His films — he prefers that term to 'documentaries' — feature no talking heads, no voice-over narrative, no sense that there is a director behind the camera. As unassuming as his technique, Wiseman speaks plainly about the legacy his films will leave.
'I hope that people continue to watch them,' he said. 'I think there might be, in 50 years, somebody who wants to know something about the institutions that existed during the time that I lived, and they'll be able to look at a police department or a high school.

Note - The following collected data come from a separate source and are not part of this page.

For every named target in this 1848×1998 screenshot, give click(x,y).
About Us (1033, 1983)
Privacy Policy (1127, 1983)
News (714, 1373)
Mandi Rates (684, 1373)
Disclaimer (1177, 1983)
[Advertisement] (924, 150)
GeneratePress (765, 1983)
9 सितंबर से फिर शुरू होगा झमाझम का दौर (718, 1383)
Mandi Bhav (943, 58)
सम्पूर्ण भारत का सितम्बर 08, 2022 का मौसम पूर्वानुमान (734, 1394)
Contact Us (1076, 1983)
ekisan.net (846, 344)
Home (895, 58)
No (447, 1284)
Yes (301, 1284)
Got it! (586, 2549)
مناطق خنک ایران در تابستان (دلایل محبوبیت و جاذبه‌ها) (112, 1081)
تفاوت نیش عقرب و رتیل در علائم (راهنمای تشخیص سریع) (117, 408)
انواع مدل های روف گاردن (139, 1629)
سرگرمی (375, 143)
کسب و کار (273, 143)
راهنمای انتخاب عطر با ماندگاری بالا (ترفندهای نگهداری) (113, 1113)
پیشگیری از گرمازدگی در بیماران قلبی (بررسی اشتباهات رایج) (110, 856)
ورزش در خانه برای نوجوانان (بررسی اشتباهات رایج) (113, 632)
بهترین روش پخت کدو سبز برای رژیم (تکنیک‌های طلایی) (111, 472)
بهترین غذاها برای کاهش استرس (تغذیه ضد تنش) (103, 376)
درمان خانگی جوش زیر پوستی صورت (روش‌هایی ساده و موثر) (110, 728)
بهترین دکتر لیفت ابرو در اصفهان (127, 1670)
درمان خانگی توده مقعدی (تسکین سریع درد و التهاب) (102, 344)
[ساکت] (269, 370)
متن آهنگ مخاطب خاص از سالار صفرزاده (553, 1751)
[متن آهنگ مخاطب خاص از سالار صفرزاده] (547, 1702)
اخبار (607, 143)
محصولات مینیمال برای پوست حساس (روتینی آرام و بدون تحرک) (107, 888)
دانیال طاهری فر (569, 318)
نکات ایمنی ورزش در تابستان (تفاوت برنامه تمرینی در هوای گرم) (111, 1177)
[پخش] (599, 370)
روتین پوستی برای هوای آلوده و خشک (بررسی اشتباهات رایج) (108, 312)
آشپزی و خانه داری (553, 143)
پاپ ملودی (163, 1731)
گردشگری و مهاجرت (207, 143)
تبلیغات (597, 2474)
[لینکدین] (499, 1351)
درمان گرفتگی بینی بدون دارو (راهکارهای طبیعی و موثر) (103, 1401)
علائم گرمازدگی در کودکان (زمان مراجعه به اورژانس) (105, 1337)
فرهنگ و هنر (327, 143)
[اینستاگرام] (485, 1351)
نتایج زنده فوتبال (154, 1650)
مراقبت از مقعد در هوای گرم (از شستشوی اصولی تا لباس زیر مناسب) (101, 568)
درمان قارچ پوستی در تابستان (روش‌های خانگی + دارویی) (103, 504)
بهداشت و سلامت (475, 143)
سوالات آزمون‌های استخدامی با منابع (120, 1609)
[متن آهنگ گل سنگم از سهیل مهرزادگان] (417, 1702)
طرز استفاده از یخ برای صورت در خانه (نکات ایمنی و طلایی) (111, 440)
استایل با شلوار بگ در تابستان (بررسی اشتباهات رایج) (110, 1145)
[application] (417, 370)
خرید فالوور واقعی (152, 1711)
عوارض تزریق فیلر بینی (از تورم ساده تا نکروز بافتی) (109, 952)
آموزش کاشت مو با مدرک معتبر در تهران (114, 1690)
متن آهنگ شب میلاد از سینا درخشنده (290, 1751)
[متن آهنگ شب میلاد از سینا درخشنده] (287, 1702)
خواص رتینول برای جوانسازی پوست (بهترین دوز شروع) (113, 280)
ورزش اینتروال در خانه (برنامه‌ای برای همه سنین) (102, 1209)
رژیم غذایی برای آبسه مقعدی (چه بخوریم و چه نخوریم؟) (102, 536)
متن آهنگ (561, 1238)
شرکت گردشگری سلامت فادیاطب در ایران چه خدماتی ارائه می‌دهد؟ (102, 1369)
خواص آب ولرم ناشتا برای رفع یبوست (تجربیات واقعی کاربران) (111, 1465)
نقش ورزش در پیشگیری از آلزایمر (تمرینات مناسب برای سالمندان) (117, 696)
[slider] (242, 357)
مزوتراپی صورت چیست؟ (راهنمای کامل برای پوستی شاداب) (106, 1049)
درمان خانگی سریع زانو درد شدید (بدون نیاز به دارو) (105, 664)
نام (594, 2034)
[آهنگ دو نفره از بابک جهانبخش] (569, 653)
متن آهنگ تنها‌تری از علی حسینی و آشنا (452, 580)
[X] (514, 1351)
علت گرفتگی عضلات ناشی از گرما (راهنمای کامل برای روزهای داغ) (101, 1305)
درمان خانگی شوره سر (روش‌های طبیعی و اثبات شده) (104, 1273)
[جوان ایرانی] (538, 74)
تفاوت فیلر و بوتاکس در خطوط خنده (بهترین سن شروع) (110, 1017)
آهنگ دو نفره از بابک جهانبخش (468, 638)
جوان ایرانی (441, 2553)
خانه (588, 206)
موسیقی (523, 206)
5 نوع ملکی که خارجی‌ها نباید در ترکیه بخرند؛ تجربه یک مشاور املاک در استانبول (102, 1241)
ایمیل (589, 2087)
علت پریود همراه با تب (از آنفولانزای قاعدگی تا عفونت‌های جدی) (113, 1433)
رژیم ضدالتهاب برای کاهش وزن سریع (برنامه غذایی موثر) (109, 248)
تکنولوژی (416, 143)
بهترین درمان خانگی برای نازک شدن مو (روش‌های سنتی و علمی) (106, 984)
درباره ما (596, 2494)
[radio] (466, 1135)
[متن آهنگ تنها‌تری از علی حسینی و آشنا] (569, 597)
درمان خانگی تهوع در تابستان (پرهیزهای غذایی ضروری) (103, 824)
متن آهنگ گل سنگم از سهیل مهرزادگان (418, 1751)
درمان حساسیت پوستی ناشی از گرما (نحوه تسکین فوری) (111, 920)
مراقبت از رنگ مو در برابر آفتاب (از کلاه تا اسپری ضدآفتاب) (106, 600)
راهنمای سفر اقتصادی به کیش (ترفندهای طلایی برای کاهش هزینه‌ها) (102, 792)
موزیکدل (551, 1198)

'People a hundred years ago couldn't have done that. People a hundred years from now will be able to do that, assuming the world still exists.'
The Boston retrospective follows a similar program that ran earlier this year at New York's Lincoln Center. Hinkle said the collaboration among the city's theaters has reached a level he has not experienced in his years at the Brattle.
'I'm hesitant to use the word 'unprecedented,' but I think this is verging on that.' The reason is simple: Wiseman, he said, is one of a kind.
There are talks underway to schedule local screenings of even more Wiseman films later this year, Hinkle said, perhaps with more venues involved. Wiseman and his team have restored 33 of his films in Ultra HD.
To the filmmaker, they're all of a piece.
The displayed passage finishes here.